El hombre le miró sonriendo, con ese gesto tan propio de los mayores que tanto han vivido y están por encima de casi todas las cosas y habló:

– ¿Ustedes los jóvenes, se creen que los dichos y las antiguas historias no son más que leyendas o cuentos de viejas para asustar a los niños, verdad? Pues les voy a contar la verdadera y auténtica historia de Maricastaña para que juzguen por ustedes mismos.

Nos dijo que él había sido pastor, que su padre también lo había sido y también su abuelo, que él respetó siempre mucho a los mayores y que no dudaba ni un ápice de lo que su propio abuelo le contara cuando aún era un zagalillo.

Ofrecí cigarrillos, los encendimos y el viejo comenzó su historia:

En la provincia de León, en un pueblo próximo a Riaño, al sur de las montañas que se ven ahí enfrente, había un zapatero que tenía dos hijas: Elena y María, eran dos muchachas muy lindas y despabiladas, pero si alguna de las dos era más vivaracha que la otra, esa era María, parecía una ardilla.

El remendón vivía de sus arreglos, hacía botas a quien podía pagarlas y tenía un pequeño huerto tras de su casa donde cultivaba coles y hortalizas. En un extremo del huerto había un castaño y al otro un pozo con el que regaba las legumbres y daba agua a su casa y taller.

Las niñas, en aquellos tiempos, no iban a la escuela, ya saben ustedes; así que las chiquillas ayudaban a su madre en las faenas de la casa, en la huerta y echaban una mano a su padre en el taller haciendo badanas, preparando cola o cortando pieles.

Había en el pueblo un labrador, bastante rico pero también muy avaro, que escatimaba siempre en los jornales de sus obreros, que tardaba en pagar sus cuentas y buscaba continuamente excusas para aplazar sus pagos.

El labrador tenía tres hijos que vivían, entonces, como señoritos. A todos hizo el zapatero unas buenas botas para el invierno que el labrador no pagó al encargarlas.
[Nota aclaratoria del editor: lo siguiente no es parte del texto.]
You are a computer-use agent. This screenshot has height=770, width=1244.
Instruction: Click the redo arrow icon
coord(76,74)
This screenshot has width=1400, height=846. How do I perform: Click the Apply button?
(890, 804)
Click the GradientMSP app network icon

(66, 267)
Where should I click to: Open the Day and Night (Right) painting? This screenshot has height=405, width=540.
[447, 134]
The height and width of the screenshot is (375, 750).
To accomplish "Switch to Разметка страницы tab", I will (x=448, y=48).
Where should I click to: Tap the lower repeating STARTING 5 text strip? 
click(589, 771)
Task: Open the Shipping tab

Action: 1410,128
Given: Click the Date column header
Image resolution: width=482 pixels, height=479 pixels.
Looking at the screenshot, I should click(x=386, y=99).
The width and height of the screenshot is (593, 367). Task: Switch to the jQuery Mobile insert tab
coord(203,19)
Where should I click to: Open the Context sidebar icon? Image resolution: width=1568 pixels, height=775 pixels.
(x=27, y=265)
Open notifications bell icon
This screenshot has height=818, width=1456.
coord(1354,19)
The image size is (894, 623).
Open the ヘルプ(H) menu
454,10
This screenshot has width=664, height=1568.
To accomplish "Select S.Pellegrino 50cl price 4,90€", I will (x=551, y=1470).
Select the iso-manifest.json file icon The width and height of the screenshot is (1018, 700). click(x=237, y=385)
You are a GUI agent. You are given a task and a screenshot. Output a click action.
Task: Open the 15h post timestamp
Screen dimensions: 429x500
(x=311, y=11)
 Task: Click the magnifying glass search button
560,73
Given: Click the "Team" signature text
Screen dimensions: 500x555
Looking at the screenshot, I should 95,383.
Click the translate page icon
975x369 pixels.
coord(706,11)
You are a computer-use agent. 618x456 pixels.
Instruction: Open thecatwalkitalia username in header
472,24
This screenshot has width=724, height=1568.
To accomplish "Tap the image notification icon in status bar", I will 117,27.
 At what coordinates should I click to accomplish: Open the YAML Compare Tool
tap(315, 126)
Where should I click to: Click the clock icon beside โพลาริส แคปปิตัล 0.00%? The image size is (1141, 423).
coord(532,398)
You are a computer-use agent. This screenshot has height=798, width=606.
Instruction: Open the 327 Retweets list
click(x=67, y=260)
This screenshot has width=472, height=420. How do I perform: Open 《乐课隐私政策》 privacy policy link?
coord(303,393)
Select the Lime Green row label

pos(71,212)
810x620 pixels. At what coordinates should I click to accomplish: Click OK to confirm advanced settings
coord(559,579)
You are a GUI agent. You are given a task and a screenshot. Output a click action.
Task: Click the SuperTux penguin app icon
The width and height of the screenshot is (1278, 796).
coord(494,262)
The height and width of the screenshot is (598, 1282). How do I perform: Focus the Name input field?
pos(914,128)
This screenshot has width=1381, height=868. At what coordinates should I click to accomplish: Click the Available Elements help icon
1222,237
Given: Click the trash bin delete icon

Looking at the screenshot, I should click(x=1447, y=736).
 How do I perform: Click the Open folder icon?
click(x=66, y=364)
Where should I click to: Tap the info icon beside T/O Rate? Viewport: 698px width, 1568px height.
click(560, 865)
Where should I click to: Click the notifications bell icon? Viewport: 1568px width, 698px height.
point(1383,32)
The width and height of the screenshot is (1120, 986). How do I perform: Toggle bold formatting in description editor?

Pasaba el tiempo y la deuda no se liquidaba. Cuando el zapatero veía al labrador, éste ponía siempre algún pretexto: Espera un poco Antonio, que así se llamaba el artesano, que tengo que pagar los jornales. Aguarda que venda la cosecha. El mes que viene, Antonio, que he de comprar grano.

El caso es que lo que el paisano tanto escatimaba le hacía falta al zapatero para vivir, porque ya pueden ustedes suponer que el oficio no le daba para comer perdices.

Cuando llegó el otoño, fue el labrador a que le hiciera unas botas nuevas, porque las que tenía estaban ya muy gastadas. El zapatero pidió el dinero de los tres pares que había hecho y entonces el avaro le dijo muy enfadado que ya pagó cuando las recogió, que tuviera más cuidado con sus cuentas porque no se debía reclamar dos veces por un mismo encargo.

El pobre hombre, sabiendo el poder que tenían ciertos caciques en nuestros pueblos, no se atrevió a discutir con el hacendado y, además, se vio en la obligación de hacerle unas botas nuevas a su costa, con lo que se disgustó muchísimo.

Mientras cenaban contó a su mujer lo que había ocurrido, lamentándose de tener que hacer, igualmente, otras botas que probablemente tampoco cobraría. Las niñas lo oyeron y cayeron en la cuenta del egoísmo de ciertas personas.

Cuando tenía el padre preparadas las botas, fue María al huerto y cogió dos castañas de mediano tamaño y, aprovechando que el padre fue a hacer un recado, descosió parte de las suelas para meter las castañas entre la suela y el forro, las cosió de nuevo y las volvió a dejar en su lugar.

Fue el labriego un par de días después a recoger el calzado y estaba María en el taller cortando badanas para hacer morrales. Se probó y, notando en sus plantas lo que le tanto le incomodaba, empezó a quejarse al zapatero, que no sabía lo que había sucedido. Dijo entonces María.

– Padre, ¿No se acuerda usted que cuando este señor pagó las otras botas se marchó deprisa y olvidó las monedas que le sobraban? Pues yo se las he puesto en las botas para que sepa que somos honrados y no nos quedamos con lo que no nos pertenece.

Se marchó el labrador muy corrido y avergonzado y dicen que, a partir de entonces, pagó cabalmente hasta el resto de sus días.

Cuando la muchacha explicó lo que había hecho, todos en la casa rieron y celebraron la ocurrencia y, a partir de entonces, todos en el pueblo le llamaron Maricastaña y con ese nombre quedó para siempre.

Y con el agradable sabor de boca que esta historia y una copita de licor digestivo nos procuraron, subimos a nuestras habitaciones en busca de un sueño reparador.